2006 Archives juives

Éditorial

Catherine Nicault Catherine NICAULT, professeur à l’université de Reims et rédactrice en chef d’Archives Juives, est spécialiste de l’histoire des relations internationales et des Juifs au XXe siècle. Elle a notamment publié La France et le sionisme 1897-1948. Une rencontre manquée ? (1992), et Jérusalem 1850-1948 (Autrement, 1999).
Fidèles à notre volonté de varier autant que possible les approches, nous proposons un dossier sur le « réveil juif » des années 1920, autant dire un dossier d’histoire culturelle, au sens large que donnent aujourd’hui à ce terme les spécialistes. Un sujet qui, pour avoir été abondamment traité en ce qui concerne l’Allemagne de Weimar, reste peu exploré dans le cadre français, en attendant la thèse de Catherine Fhima et la publication de celle de Nadia Malinovich qui nous a fait l’amitié de coordonner l’ensemble.
Loin de se borner à dégager les seules représentations véhiculées par ces créations, les articles sur la littérature « juive », le théâtre « juif », l’art pictural « juif » mettent ainsi l’accent sur les conditions de leur production, en particulier les réseaux littéraires et artistiques comme les débats internes et externes qui agitent public et critiques, et surtout les conditions, particulièrement instructives, de leur réception.
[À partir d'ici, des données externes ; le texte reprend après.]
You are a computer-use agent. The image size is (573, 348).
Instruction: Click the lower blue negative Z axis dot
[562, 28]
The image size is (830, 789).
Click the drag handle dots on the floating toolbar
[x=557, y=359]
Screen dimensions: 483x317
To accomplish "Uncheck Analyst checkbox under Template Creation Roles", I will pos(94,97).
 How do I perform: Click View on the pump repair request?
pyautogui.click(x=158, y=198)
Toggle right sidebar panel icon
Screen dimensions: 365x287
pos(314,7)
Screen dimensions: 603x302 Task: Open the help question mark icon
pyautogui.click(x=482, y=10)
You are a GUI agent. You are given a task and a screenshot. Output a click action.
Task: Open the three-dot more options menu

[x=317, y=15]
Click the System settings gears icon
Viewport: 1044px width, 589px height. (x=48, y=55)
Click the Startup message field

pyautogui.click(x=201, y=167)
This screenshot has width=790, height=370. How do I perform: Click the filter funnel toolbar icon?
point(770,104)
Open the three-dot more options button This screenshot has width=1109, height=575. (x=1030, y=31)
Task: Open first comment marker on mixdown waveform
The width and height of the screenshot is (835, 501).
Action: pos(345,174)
On s’est bien gardé, en outre, de dissocier ce phénomène du contexte historique, politique, identitaire dans lequel il baigne, notamment la bulle d’optimisme que constituent ces années entre les horreurs de la Première Guerre mondiale et les désastres en série des années trente, le déclin de l’antisémitisme et les progrès du sionisme, certes librement interprété dans un sens universaliste, mais également affirmation confiante d’une spécificité identitaire dans la sphère publique. Nous parions que cette lecture bousculera quelques idées reçues sur le manque de vitalité et la « discrétion » des israélites français, même si le « réveil juif » y reste modeste comparé à celui dont l’Allemagne est alors le théâtre.
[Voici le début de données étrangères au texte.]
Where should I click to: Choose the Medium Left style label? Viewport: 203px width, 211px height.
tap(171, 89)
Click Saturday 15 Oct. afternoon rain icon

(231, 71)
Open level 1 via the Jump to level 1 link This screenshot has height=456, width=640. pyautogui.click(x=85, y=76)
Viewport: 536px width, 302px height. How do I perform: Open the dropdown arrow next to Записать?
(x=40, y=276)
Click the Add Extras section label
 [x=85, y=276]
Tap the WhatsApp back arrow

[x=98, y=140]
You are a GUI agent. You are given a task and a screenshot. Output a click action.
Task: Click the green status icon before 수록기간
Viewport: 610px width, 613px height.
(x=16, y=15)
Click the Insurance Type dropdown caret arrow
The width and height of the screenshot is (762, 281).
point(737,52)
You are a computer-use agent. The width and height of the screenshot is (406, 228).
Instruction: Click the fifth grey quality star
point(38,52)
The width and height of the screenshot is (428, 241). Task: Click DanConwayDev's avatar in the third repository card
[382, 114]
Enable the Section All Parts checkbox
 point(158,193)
Cet ensemble d’études rompt enfin avec l’habitude, peu pertinente parfois, de mettre l’accent dans la périodisation de l’histoire contemporaine des Juifs de France sur un « entre-deux-guerres » qui finit par être teinté en son entier par les sombres années trente, annonciatrices de la catastrophe. Plus sans doute que pour leurs concitoyens, les années vingt furent pour les Juifs de France une – courte – période faste, dans la mesure où, outre les perspectives de paix que l’on croit assurées, ils purent croire en la disparition de l’antisémitisme tout en se réjouissant – quelques Cassandre mises à part – de l’intérêt soulevé dans l’espace public par la condition et les valeurs juives plus que jamais parées d’une portée universelle. Reste, malgré tout, qu’interroger en profondeur cette « renaissance juive », c’est découvrir aussi des ambigüités, voire des manipulations inquiétantes qui invitent à moduler le constat du déclin de l’antisémitisme.
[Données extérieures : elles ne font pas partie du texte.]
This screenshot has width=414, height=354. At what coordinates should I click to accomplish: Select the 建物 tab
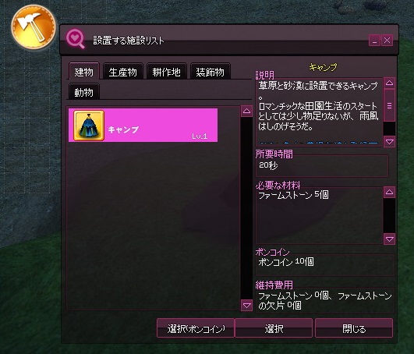click(x=84, y=71)
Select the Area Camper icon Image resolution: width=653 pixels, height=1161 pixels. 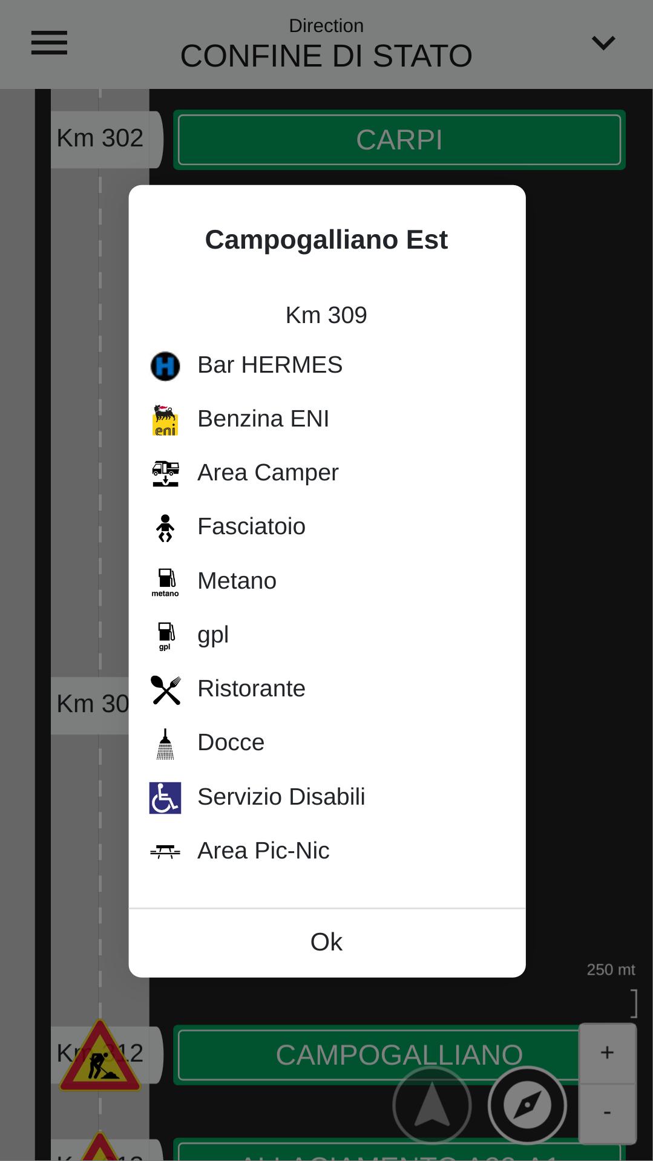165,473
Par ailleurs, le reste de cette livraison présente les rubriques habituelles – Mélanges, Dictionnaire etc. – à l’exclusion de celle intitulée selon les cas « Archives » ou « Recherches », sacrifiée exceptionnellement pour laisser un peu plus de place aux varia, un élément de diversité très apprécié par nos lecteurs. Nous aimerions en tout cas que ceux-ci trouvent autant de plaisir à découvrir que notre équipe à composer ce numéro où, une fois n’est pas coutume, l’Histoire échappe, quelques années durant, au tragique.